TEXTO:
::::::
AUDIENCIA  
 
 Miércoles 14 de junio 2000 
La
 gloria de la Trinidad en la vida de la Iglesia 
1. La Iglesia en su
 peregrinación hacia la plena comunión de amor con Dios se  presenta como
 un "pueblo reunido en virtud de la unidad del Padre, del Hijo y del Espíritu
 Santo". Esta estupenda definición de san Cipriano (De Orat. Dom.,
 23; cf. Lumen gentium, 4) nos introduce en el misterio de la Iglesia,
 convertida en comunidad de salvación por la presencia de Dios Trinidad. Como
 el antiguo pueblo de Dios, en su nuevo Éxodo está guiada por la columna de
 nube durante el día y por la columna de fuego durante la noche, símbolos de
 la constante presencia divina. En este horizonte queremos contemplar la gloria
 de la Trinidad, que hace a la Iglesia una, santa, católica y apostólica.
::::::
SECCIÓN DE DATOS:
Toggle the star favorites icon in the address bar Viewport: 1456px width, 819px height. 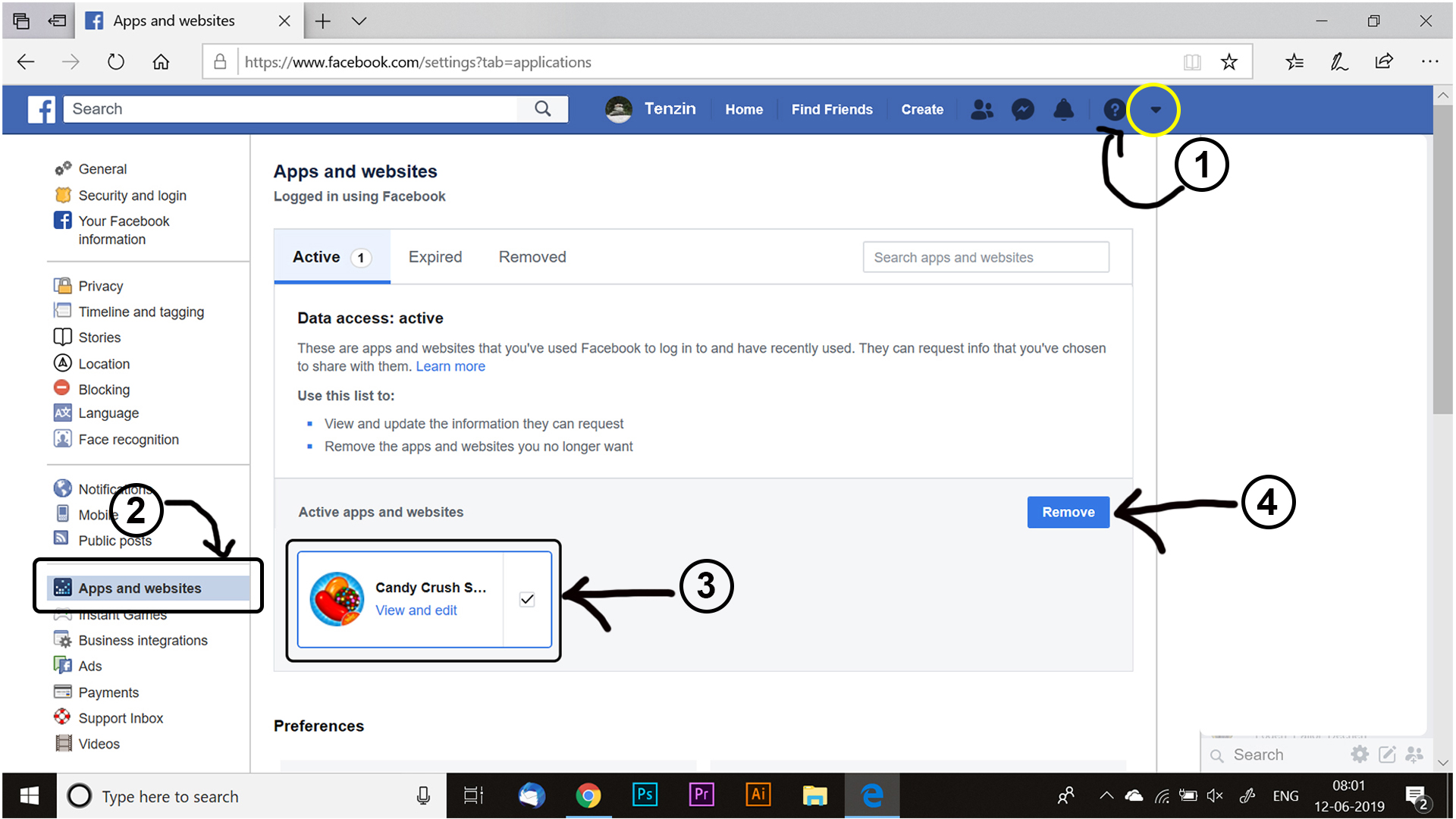coord(1228,61)
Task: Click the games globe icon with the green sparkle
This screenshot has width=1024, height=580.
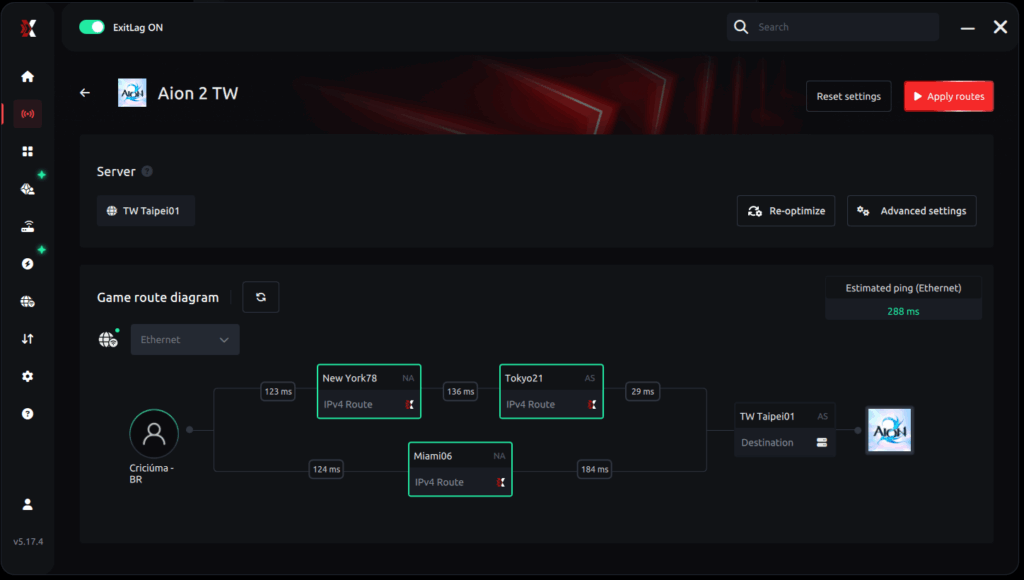Action: click(x=27, y=188)
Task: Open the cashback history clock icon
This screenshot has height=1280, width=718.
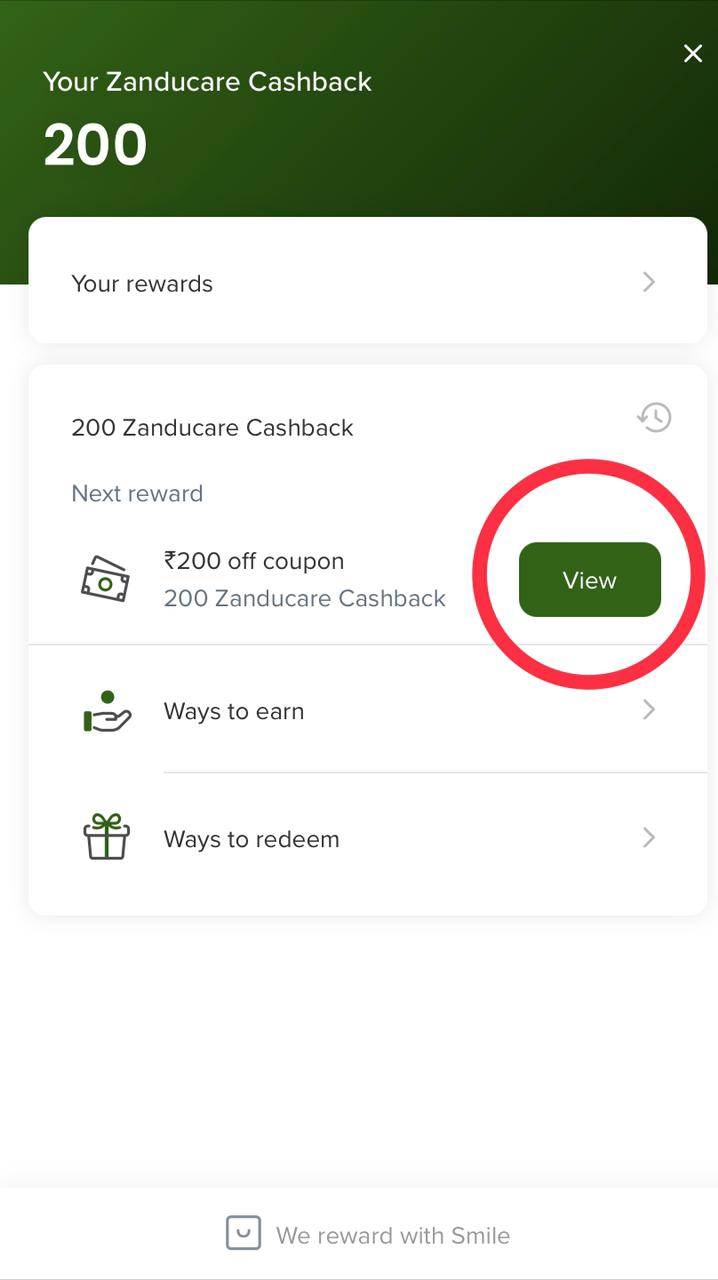Action: [x=655, y=417]
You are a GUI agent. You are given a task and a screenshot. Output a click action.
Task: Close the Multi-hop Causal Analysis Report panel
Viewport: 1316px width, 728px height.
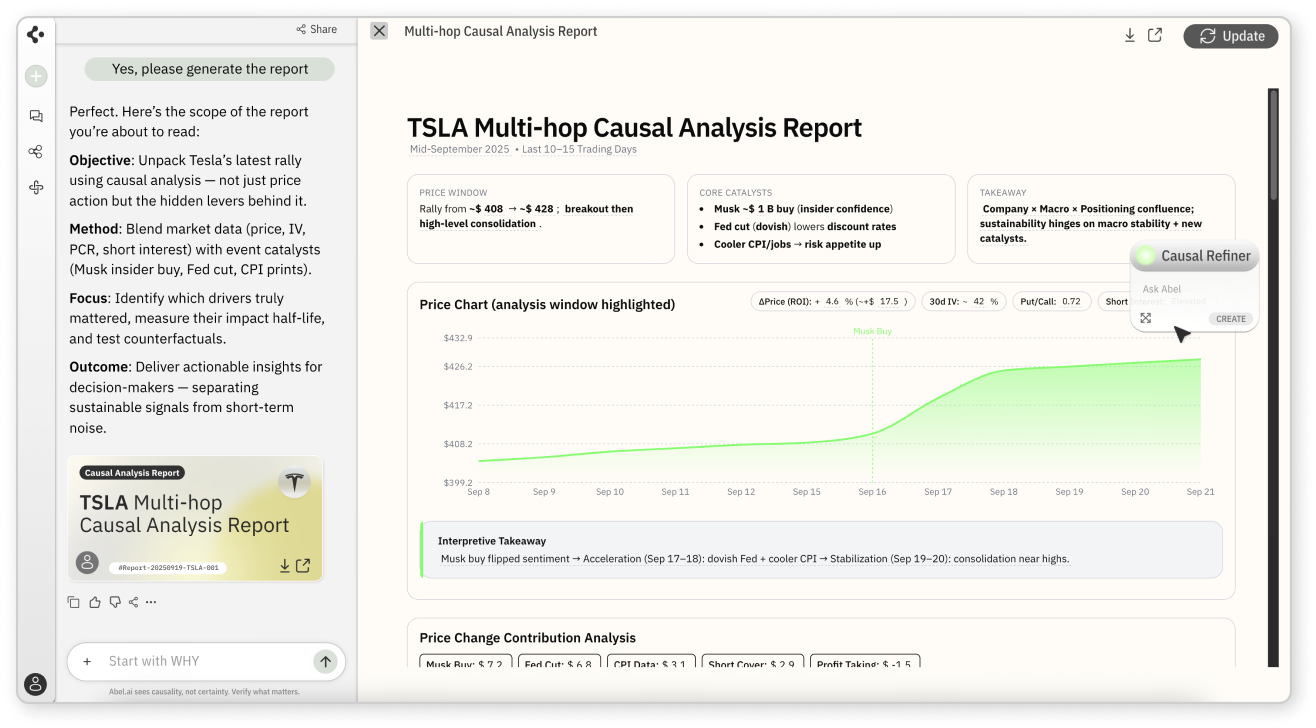coord(379,31)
::::::
PROBLEMA A RESOLVER:
Según el texto sobre la gloria de la Trinidad, ¿qué guía a la Iglesia en su nuevo Éxodo durante el día y durante la noche?

EJERCICIO RESUELTO:
La guía la columna de nube durante el día y la columna de fuego durante la noche.